In divorce, couples are confronted with the creation of two new households. Furnishing a new home is not a simple or inexpensive undertaking. The replacement of major items such as televisions and sound systems is obviously an expensive assignment, but dishes, appliances, towels, sheets, silverware and the rest of the stuff that makes a house a livable home is no small deal.
Some couples evidence little trouble or concern with dividing their belongings. “No big deal,” they say. “ We will have no trouble with this task; you can consider it done,” they tell their mediator.
But others faced with the task are beset with confusion.
The questions can multiply with little effort.
Ironically many couples evince more emotional ties to “stuff” than they do to the major assets of retirement funds and real estate. Each piece has a history, a place where it was purchased or a situation that surrounded its origination. For example, a family member purchased it for one of the spouses for his/her 21st birthday or the purchase was made from dollars saved over many years—a real sacrifice. There are memories surrounding the painting or the table or the piece of jewelry –and memories linger and take on a larger meaning when an individual is asked to put aside feelings and view an item as only an item, maybe even only as its dollar value.

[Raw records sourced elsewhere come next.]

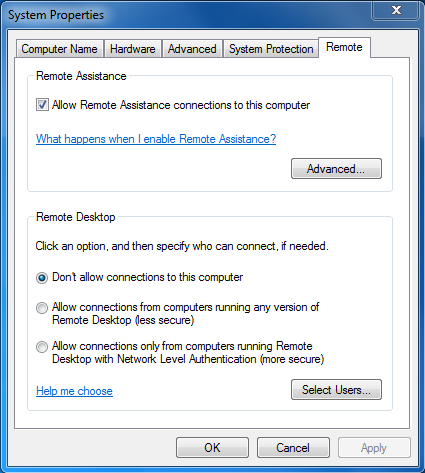The width and height of the screenshot is (425, 473).
Task: Click the Advanced... button in Remote Assistance
Action: pos(336,169)
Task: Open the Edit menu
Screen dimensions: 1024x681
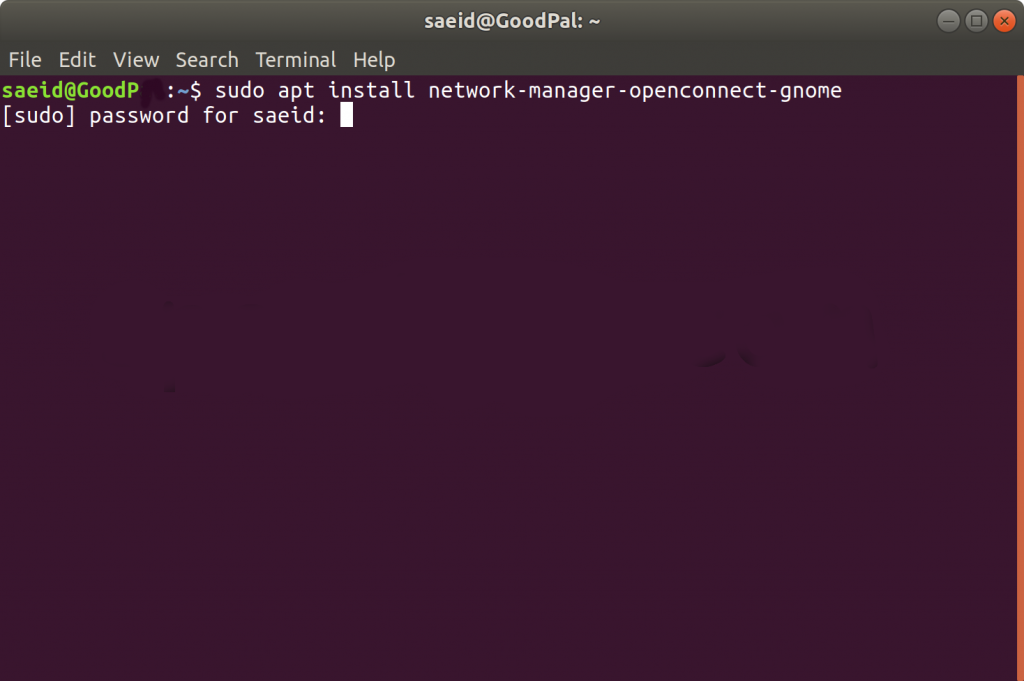Action: coord(77,60)

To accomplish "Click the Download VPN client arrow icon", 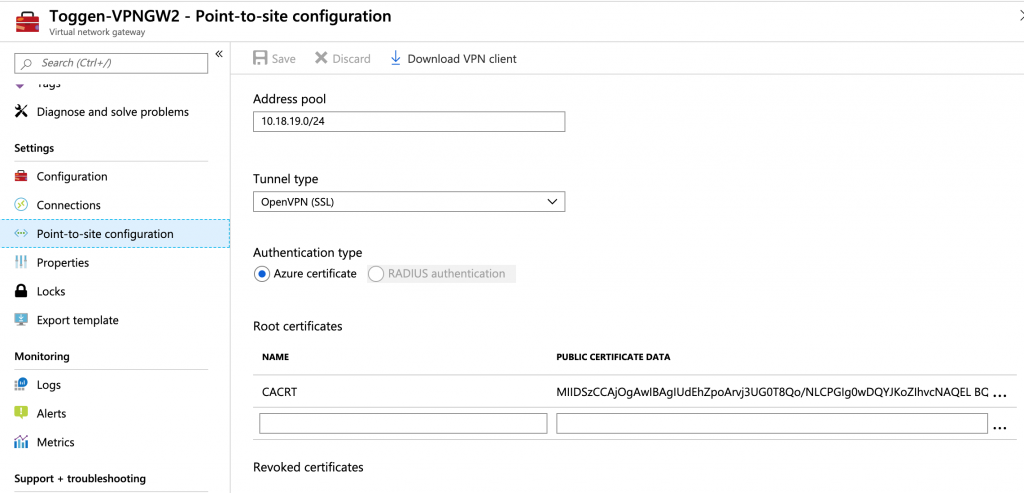I will (x=395, y=59).
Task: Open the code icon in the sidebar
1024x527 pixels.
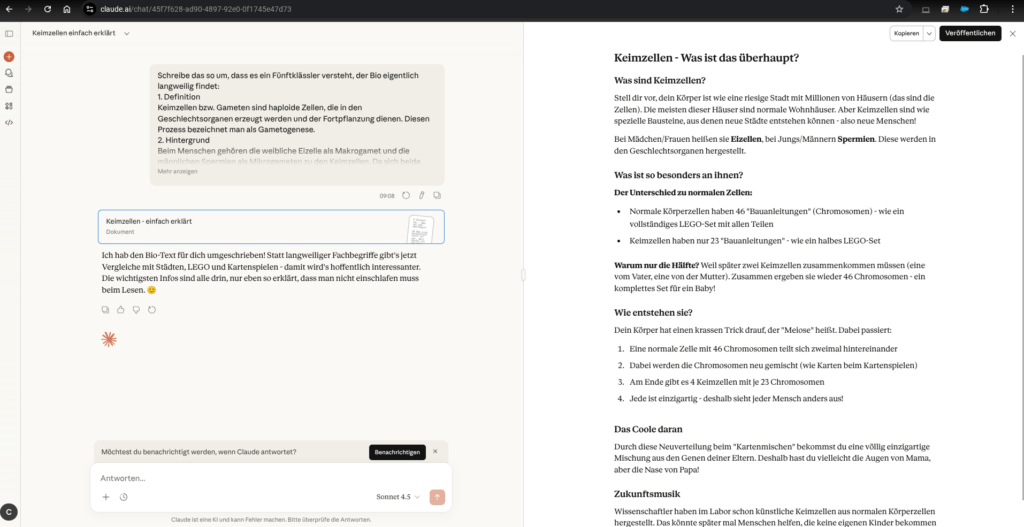Action: point(9,122)
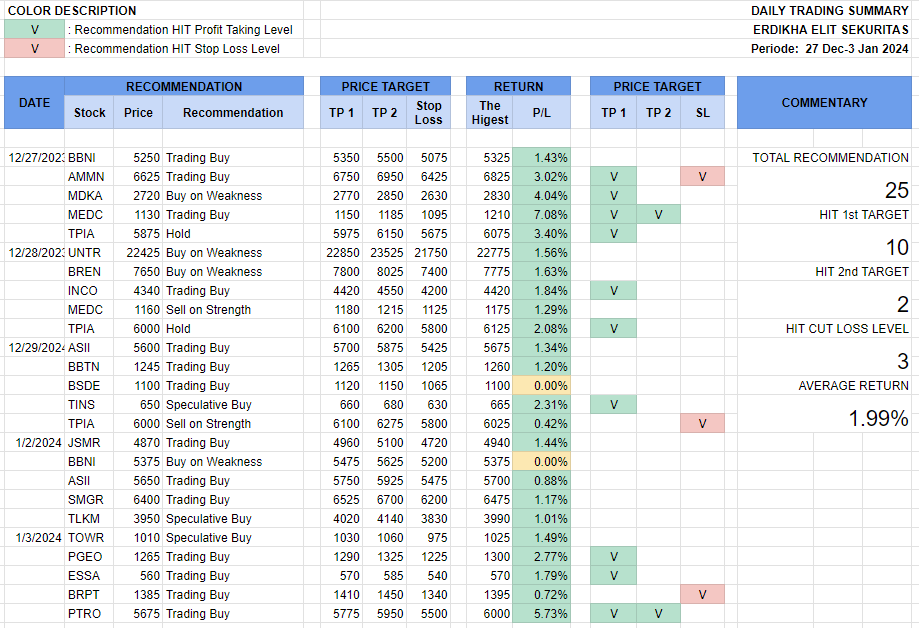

So how do couples who are beset by these deep and troubling questions actually divide their belongings, and create two households from one? There is really no one perfect solution, no one-way that fits all families. There are, however, some guidelines to follow.
Guidelines to Dividing Joint Belongings; the “Stuff”
Is an Appraisal Needed?
Typically the mediator works with the couple to fashion a process that will help them to divide their household possessions rather than to participate in the actual division. Rarely are appraisals undertaken for entire households of belongings unless the couple is truly unable to reach a division that seems equitable to both or the items are of such significance that appraisals are mandatory. More commonly, where appraisals are undertaken, they relate to individual items or collections of items. Art, rugs, jewelry, collections, antiques are among the items that may require appraisals. At times a couple agrees to divvy up valuables without consideration for value and agrees that each one will bequeath the items to the children, thereby preventing either from selling the valuable. Or, if the item is to be sold, then the proceeds will be equally shared.
The “trick” to working through a division of “stuff” lies in thinking creatively and, too, thinking of each other’s feelings as well as the bottom line dollar value.